Assessing the Relative Influence and Efficacy of Public and Private Food Safety Regulation Regimes: Comparing Codex and GlobalG.A.P. Standards
72 Food and Drug Law Journal
34 Pages Posted: 28 Mar 2017
Date Written: March 28, 2017
An extensive global system of private food regulation is under construction, one that exceeds conventional regulation thought of as being driven by public authorities like FDA and USDA in the U.S. or like the Food Standards Agency in the UK. Agrifood and grocer organizations, in concert with some farming groups, have been the primary designers of this new food regulatory regime. These groups have established alliances that compete with national regulators in complex ways.
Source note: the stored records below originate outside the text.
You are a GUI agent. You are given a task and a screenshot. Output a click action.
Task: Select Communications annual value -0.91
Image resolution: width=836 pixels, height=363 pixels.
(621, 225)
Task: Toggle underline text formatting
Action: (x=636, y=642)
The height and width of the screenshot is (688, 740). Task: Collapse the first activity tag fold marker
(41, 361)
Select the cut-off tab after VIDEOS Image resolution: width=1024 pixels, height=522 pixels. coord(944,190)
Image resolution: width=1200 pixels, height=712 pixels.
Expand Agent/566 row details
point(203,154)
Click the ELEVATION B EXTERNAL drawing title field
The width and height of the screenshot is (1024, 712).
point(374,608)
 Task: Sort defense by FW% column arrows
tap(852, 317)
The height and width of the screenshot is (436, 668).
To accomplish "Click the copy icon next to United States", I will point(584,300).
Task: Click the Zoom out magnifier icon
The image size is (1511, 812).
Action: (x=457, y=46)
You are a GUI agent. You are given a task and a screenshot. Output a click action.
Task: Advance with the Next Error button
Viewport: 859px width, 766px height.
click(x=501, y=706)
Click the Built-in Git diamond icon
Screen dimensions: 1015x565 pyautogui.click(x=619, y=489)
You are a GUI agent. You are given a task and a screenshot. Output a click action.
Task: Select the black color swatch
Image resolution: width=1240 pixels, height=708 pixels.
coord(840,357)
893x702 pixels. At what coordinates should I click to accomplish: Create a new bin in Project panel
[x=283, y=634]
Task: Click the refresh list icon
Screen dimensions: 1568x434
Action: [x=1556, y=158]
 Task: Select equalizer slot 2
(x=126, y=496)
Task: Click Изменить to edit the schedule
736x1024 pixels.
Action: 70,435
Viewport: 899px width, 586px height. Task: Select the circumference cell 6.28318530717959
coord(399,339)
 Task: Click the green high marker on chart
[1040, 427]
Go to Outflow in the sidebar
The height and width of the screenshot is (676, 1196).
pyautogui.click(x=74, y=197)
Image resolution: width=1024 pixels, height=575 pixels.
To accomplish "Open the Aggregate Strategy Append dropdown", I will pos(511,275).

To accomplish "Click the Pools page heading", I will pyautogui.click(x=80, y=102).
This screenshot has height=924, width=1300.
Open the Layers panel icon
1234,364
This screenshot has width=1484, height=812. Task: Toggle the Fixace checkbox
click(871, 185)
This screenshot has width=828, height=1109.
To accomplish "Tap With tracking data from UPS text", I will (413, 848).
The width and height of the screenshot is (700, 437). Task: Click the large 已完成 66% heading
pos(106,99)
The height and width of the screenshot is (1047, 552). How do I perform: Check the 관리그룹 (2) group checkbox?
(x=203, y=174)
This article analyzes the relationship between public and private sources of food safety regulation by examining standards adopted by the Codex Alimentarius Commission, a food safety organization jointly run by the Food and Agricultural Organization and the World Health Organization and GlobalG.A.P., a farm assurance program created in the late 1990s by supermarket chains and their major suppliers which has now expanded into a global certifying coalition. While Codex standards are adopted, often as written, by national food safety regulators who are principal drivers of the standard setting process, customers for agricultural products in many countries now demand evidence of Global GAP certification as a prerequisite for doing business. This article tests not only the durability and strength of private sector standard setting in the food safety system, but also the desirability of that system as an alternative to formal, governmental processes embodied, for our purposes, in the standards adopted by Codex. In many cases, official standards and GlobalG.A.P. standards clash in ways that implicate not only food safety but the flow of agricultural products in the global trading system. The article analyzes current weaknesses in both regimes and possibilities for change that will better reconcile the systems.